Acupuncture for schizophrenia: a systematic review and meta-analysis
Article first published online: 9 OCT 2009
© 2009 Blackwell Publishing Ltd
International Journal of Clinical Practice
Volume 63, Issue 11, pages 1622–1633, November 2009
How to Cite
Lee, M. S., Shin, B.-C., Ronan, P. and Ernst, E. (2009), Acupuncture for schizophrenia: a systematic review and meta-analysis. International Journal of Clinical Practice, 63: 1622–1633. doi: 10.1111/j.1742-1241.2009.02167.x
- Issue published online: 9 OCT 2009
- Article first published online: 9 OCT 2009
- Paper received May 15, 2009, accepted July 1, 2009
Background: Acupuncture is one of the most popular types of complementary/alternative medicine. It is sometimes used as a treatment for schizophrenia.
Aims: The objective of this review is to assess systematically the clinical evidence for or against acupuncture as a treatment for schizophrenia.
Methods: We searched 20 databases from their inception to May 2009 without language restrictions. All randomised clinical trials (RCTs) of acupuncture, with or without electrical stimulation or moxibustion for patients with schizophrenia were considered for inclusion.

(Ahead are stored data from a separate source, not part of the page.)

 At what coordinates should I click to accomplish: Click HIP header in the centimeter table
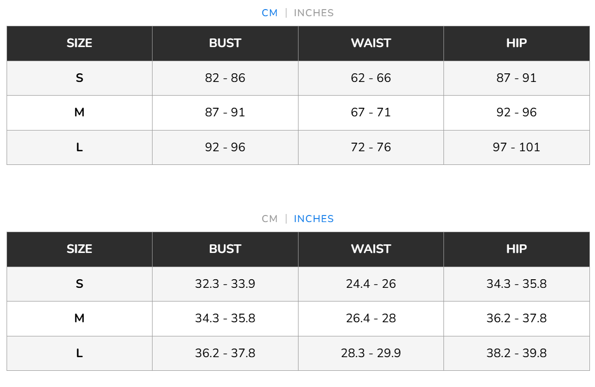pyautogui.click(x=516, y=43)
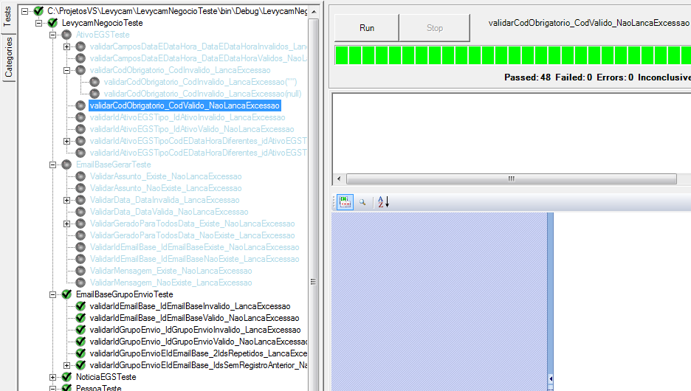The height and width of the screenshot is (391, 691).
Task: Click green check icon of validarIdEmailBase_IdEmailBaseInvalido test
Action: tap(80, 306)
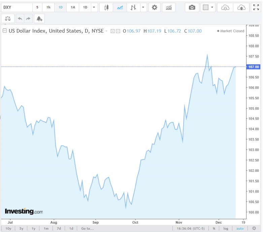This screenshot has width=263, height=232.
Task: Open the chart style dropdown arrow
Action: 144,7
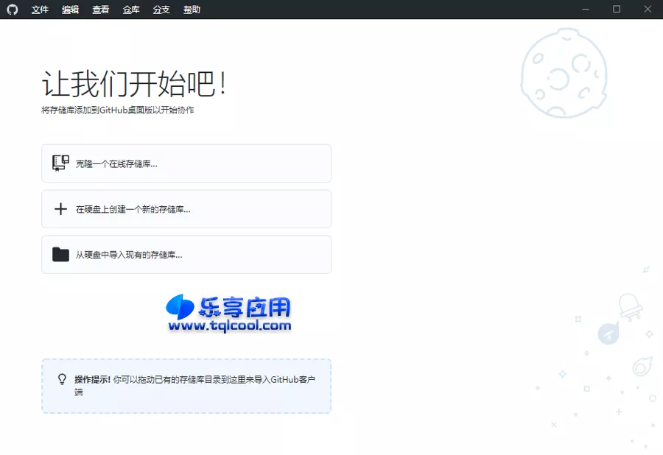663x455 pixels.
Task: Select the clone repository book icon
Action: click(60, 163)
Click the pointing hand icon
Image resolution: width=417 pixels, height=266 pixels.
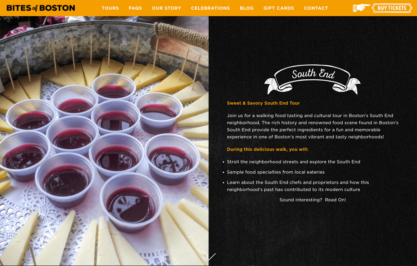pyautogui.click(x=361, y=8)
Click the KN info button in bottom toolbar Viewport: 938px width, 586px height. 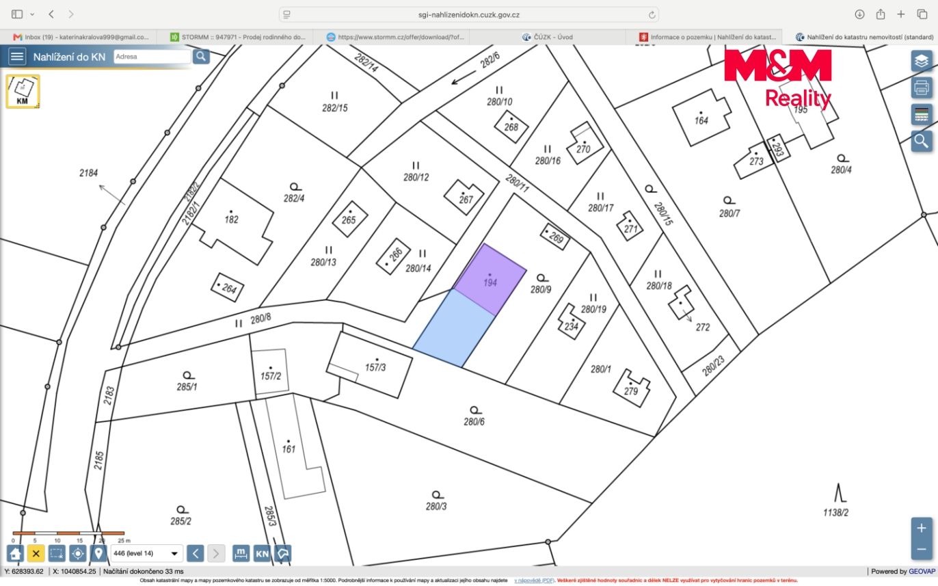tap(262, 553)
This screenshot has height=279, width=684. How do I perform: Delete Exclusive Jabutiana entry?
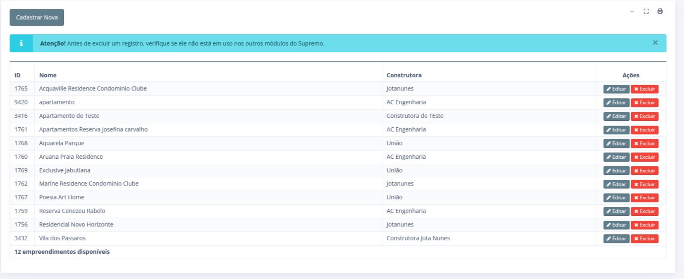[x=644, y=171]
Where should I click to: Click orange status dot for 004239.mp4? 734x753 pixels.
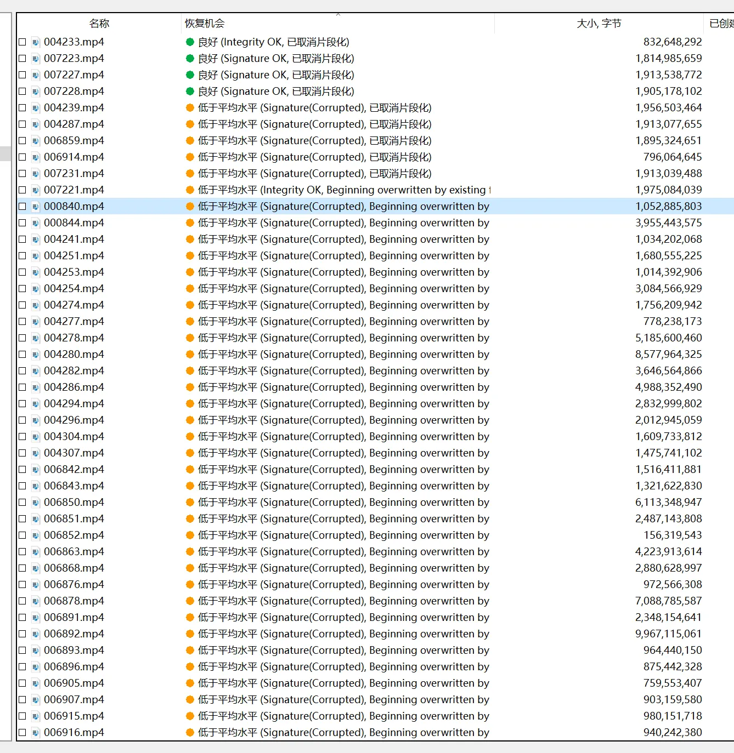tap(190, 108)
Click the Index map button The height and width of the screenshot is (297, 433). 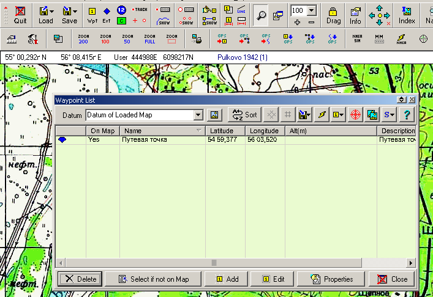coord(406,15)
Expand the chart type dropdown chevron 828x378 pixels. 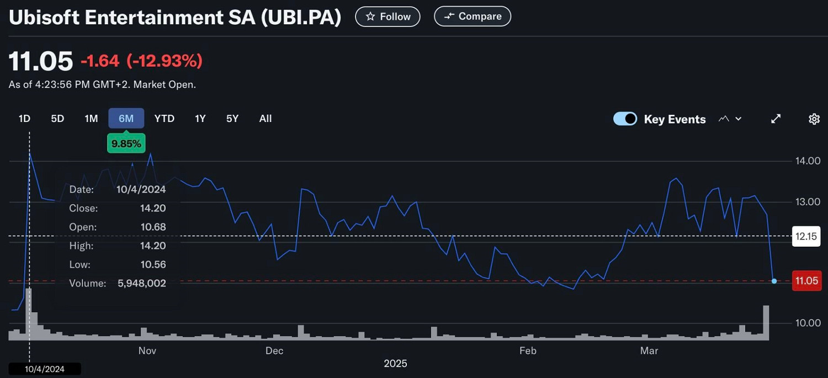click(737, 118)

Results: Thirteen RCTs, all originating from China, met the inclusion criteria. One RCT reported significant effects of electroacupuncture (EA) plus drug therapy for improving auditory hallucunations and positive symptom compared with sham EA plus drug therapy. Four RCTs showed significant effects of acupuncture for response rate compared with antipsychotic drugs [n = 360, relative risk (RR): 1.18, 95% confidence interval (CI): 1.03–1.34, p = 0.01; heterogeneity: τ2 = 0.00, χ2 = 2.98, p = 0.39, I2 = 0%]. Seven RCTs showed significant effects of acupuncture plus antipsychotic drug therapy for response rate compared with antipsychotic drug therapy (n = 457, RR: 1.15, 95% CI: 1.04–1.28, p = 0.008, heterogeneity: τ2 = 0.00, χ2 = 6.56, p = 0.36, I2 = 9%). Two RCTs tested laser acupuncture against sham laser acupuncture. One RCT found beneficial effects of laser acupuncture on hallucination and the other RCT showed significant effects of laser acupuncture on response rate, Brief Psychiatric Rating Scale and clinical global index compared with sham laser. The methodological quality was generally poor and there was not a single high quality trial.
Conclusion: These results provide limited evidence for the effectiveness of acupuncture in treating the symptoms of schizophrenia. However, the total number of RCTs, the total sample size and the methodological quality were too low to draw firm conclusions. As all studies originated from China, international studies are needed to test whether there is any effect.